That weight matters because the whole point of WHASER was to keep the tool small, sturdy, and easy to fly over whales without forcing researchers into a bulky custom build. The device packs a microcontroller, LiDAR sensor, GPS module, IMU, microSD reader, USB-C rechargeable battery, and OLED display into an enclosure that was reworked with 3D printing to make it more compact, lighter, and tougher against splash water and salty air. The team also used printed parts for custom transport-case inlays, a detail that sounds minor until you have to drag sensitive gear across a wet field site and keep it alive for the next flight.

That kind of iteration is where desktop printing beats machining or outsourcing. WHASER was not a product line with a polished industrial finish to protect. It was a one-off scientific instrument that had to fit a drone, survive marine weather, hold a bigger battery, and improve internal geometry between test runs. Printing let the team change the housing without waiting on a machine shop or paying for a short run of parts that might still be wrong. The result, the team says, was faster setup in the field and longer drone flight times, both of which matter when the work happens around live whales and short weather windows.

The measurements were collected off Iceland, including work in the Westfjords, where Whale Wise focuses on aerial images of humpback whales to assess scars from above and gauge the long-term effects of fishing gear entanglement. The charity describes entanglement as a major threat to humpbacks, and the aerial approach matters because scars photographed from boats may capture only a small portion of the animals’ bodies and can underestimate how widespread the damage really is.

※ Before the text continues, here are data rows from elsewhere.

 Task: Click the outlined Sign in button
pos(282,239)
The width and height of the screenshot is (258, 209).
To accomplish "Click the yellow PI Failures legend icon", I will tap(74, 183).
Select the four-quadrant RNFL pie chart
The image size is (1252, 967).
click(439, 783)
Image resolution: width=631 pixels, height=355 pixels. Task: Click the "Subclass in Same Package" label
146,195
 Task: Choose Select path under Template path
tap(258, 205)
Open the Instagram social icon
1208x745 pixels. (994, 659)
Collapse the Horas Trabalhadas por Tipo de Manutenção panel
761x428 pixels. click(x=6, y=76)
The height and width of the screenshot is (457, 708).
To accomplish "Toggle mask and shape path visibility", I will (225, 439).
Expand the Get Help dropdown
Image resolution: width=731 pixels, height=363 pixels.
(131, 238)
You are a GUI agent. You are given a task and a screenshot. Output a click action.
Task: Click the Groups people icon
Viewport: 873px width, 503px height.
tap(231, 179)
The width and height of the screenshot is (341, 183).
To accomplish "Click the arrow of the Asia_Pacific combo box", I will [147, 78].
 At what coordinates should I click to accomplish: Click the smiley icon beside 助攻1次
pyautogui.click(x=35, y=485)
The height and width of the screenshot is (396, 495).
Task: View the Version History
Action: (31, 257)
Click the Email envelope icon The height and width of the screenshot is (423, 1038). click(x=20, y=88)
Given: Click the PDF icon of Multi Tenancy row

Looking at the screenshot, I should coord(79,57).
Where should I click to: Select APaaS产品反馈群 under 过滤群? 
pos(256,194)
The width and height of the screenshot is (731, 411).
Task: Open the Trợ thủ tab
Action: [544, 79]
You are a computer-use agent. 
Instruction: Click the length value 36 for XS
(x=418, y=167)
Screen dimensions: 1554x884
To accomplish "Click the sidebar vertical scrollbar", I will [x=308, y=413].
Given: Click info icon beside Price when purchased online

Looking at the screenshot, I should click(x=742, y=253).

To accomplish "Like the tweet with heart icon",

WHASER also fits into a longer line of drone-based whale measurement. In 2019, researchers from the Aarhus Institute of Advanced Studies and Woods Hole Oceanographic Institution showed that drone images of 86 southern right whales off Península Valdés, Argentina, could be used to estimate body volume and mass. WHASER takes that idea closer to field deployment: print the housing, shrink the mass, seal the electronics, and keep the tool compatible with any drone. For specialized scientific gear, that is the sweet spot where 3D printing stops being a prototyping trick and starts saving the whole project.